AI System Crashes 9 Times Due to Malicious Attacks: Oxford and Cambridge Research Featured on Nature Cover

Generated synthetic data may have limitations, similar to the lack of genetic diversity caused by inbreeding.

Research has found that using AI-generated data to train AI models may lead to a phenomenon called "model collapse". The main conclusions are as follows:

  1. If a large amount of AI-generated content is used in training data, the model will develop irreversible defects, and low-probability events in the original content distribution will disappear.

  2. This effect is called "model collapse", similar to inbreeding producing low-quality offspring.

  3. Researchers trained an initial model using Wikipedia articles, then trained multiple generations of models using text generated by the previous generation model.

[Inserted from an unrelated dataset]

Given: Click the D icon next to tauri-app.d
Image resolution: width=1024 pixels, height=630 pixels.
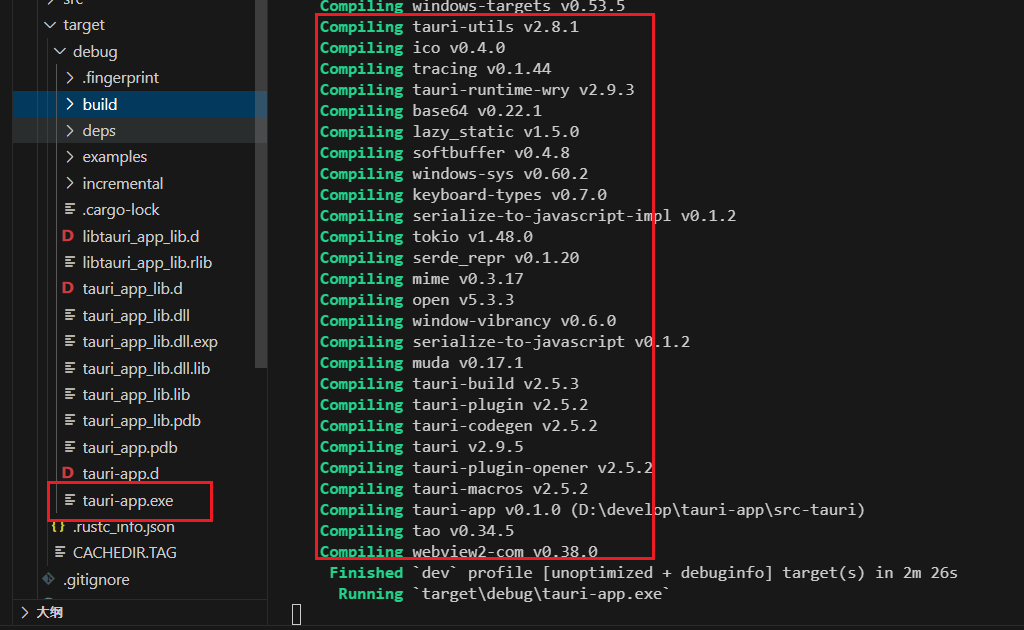Looking at the screenshot, I should (x=68, y=473).
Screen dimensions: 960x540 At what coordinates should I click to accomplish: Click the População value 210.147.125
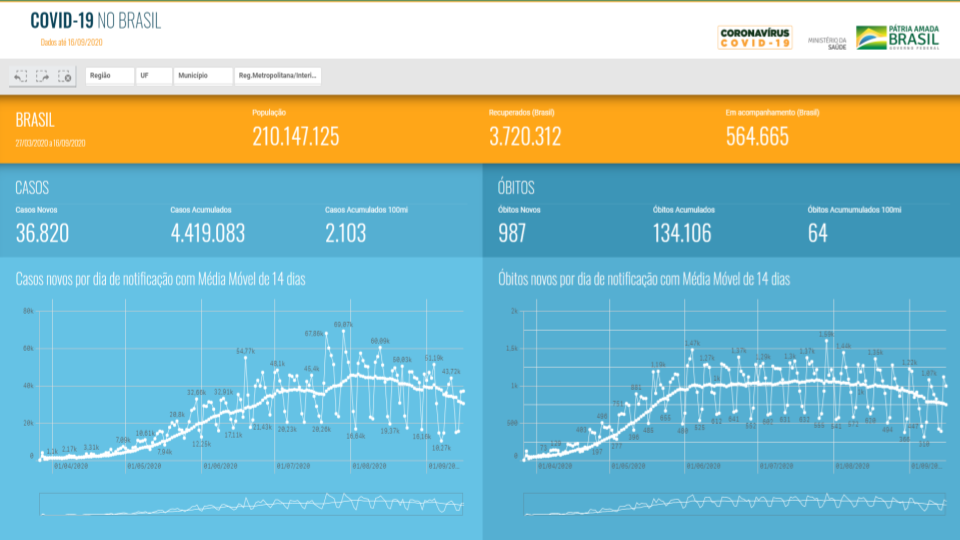[296, 137]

  4. Results showed that as the number of iterations increased, the quality of model output rapidly declined:

    • Generation 0 began to show factual errors and strange symbols
    • Generation 5 became complete gibberish
    • Generation 9 showed more irrelevant content and garbled text
  5. This indicates that using AI-generated data to train models leads to multi-generational degradation and eventual collapse.

  6. To avoid this situation, more high-quality human-generated data needs to be used for training.

  7. As AI content floods the internet, obtaining genuine human data will become more difficult and valuable in the future.

In conclusion, this research warns of the potential risks of abusing AI-generated data for model training and emphasizes the importance of high-quality human data.